Read Mathew 5:21-26  

Every culture has strengths and weaknesses that reveal themselves over time.  While Bengali culture has many excellent points, one weakness became apparent when a trusted and respected Christian leader, Jamal, divorced his wife. Other believers, who previously only had positive things to say about him, suddenly started speaking about Jamal’s faults and misbehavior that they had noticed over the previous years. When I probed the reasons for their previous silence, I discovered that when Bengalis gain “dirt” on someone, they do not go to that person to help him or her overcome the problems. Rather they save this knowledge for a strategic moment when they can weaponize it for their own advantage. I was stunned at this example that reminded me how every culture has unholy values and behaviors that, if left unexamined, can bind and blind believers.

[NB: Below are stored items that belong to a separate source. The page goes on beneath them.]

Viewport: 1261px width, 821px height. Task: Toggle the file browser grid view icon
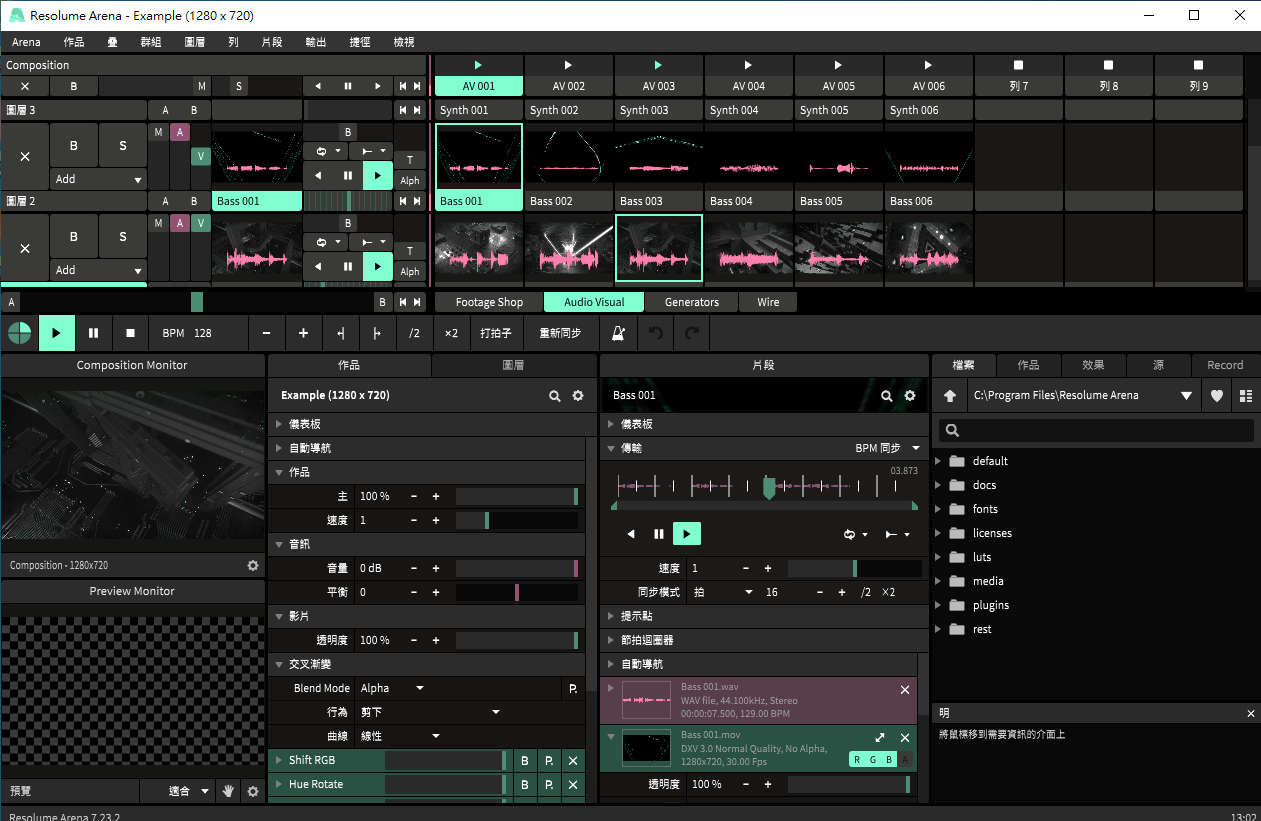[x=1245, y=396]
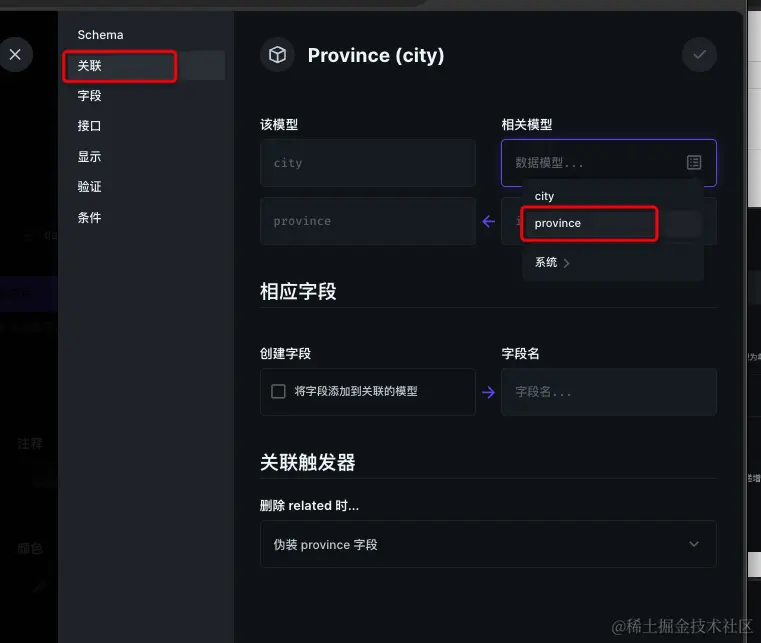
Task: Select city from the model list
Action: point(544,196)
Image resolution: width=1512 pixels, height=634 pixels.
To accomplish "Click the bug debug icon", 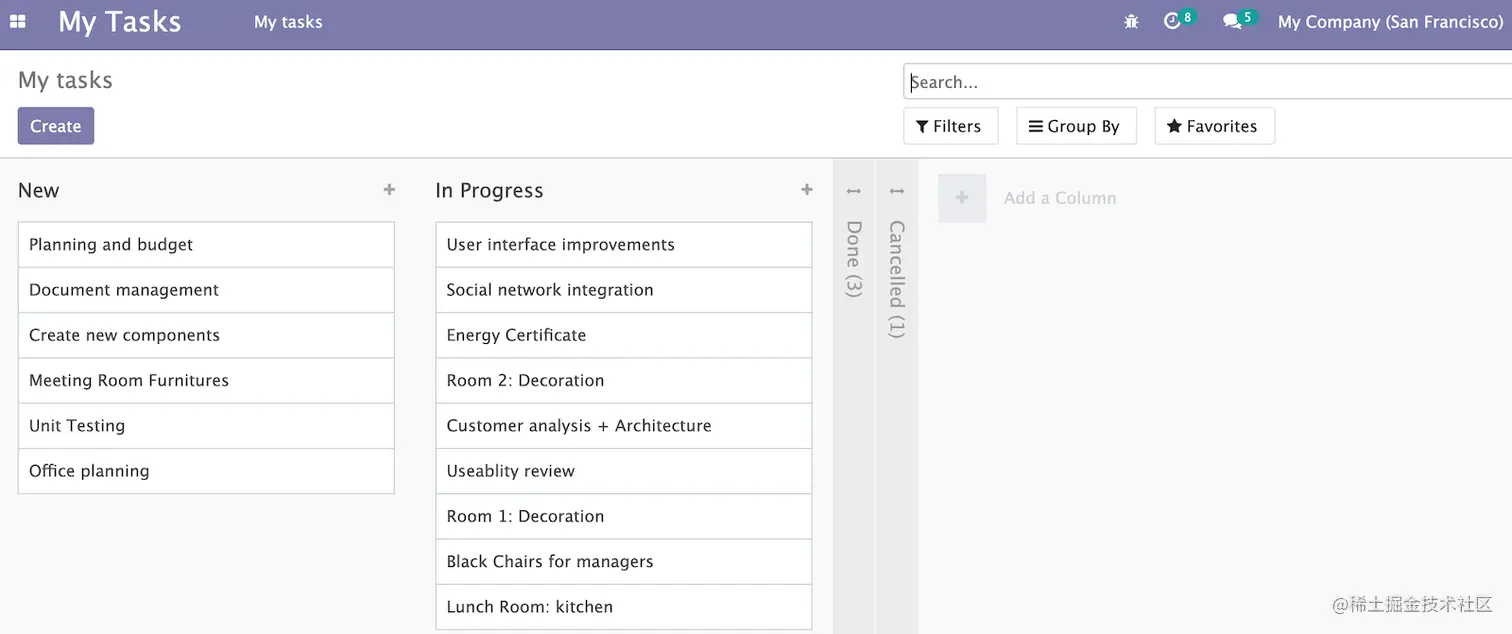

In today’s passage, Jesus talks about fulfilling the law by examining the heart behind behavior. The Mosaic law said do not murder; Jesus tells us that holding anger, insulting, and cursing are all on the same spectrum as murder, and all are worthy of judgment. Real righteousness requires us not merely to restrain our violent behavior, but also to resolve our lingering anger and grudges against believers.  

So, what steps can we take when we are offended by a believer and we find ourselves nursing a grudge in our hearts? Or when we understand that another is offended by something we have done? Jesus tells us to take rapid initiative to seek reconciliation and peace with the other. Do not delay. Seek them out. Apologize; that is, admit fault and express remorse. This takes priority over routine religious practices. Do your best to settle the matter in the relationship, before going to authorities.  Because if authorities become involved, the penalty is more serious.

My experience is that none of these steps come naturally. Our hearts are deeply self-centered, easily offended, and desperate to avoid pain and shame. The unnatural work of remaking our hearts requires the supernatural work of God’s Spirit. 


  • Today, what relationship do you need to mend?  What grudges are you still nursing? What self-concern keeps you from seeking the best for others? Take action today to seek reconciliation.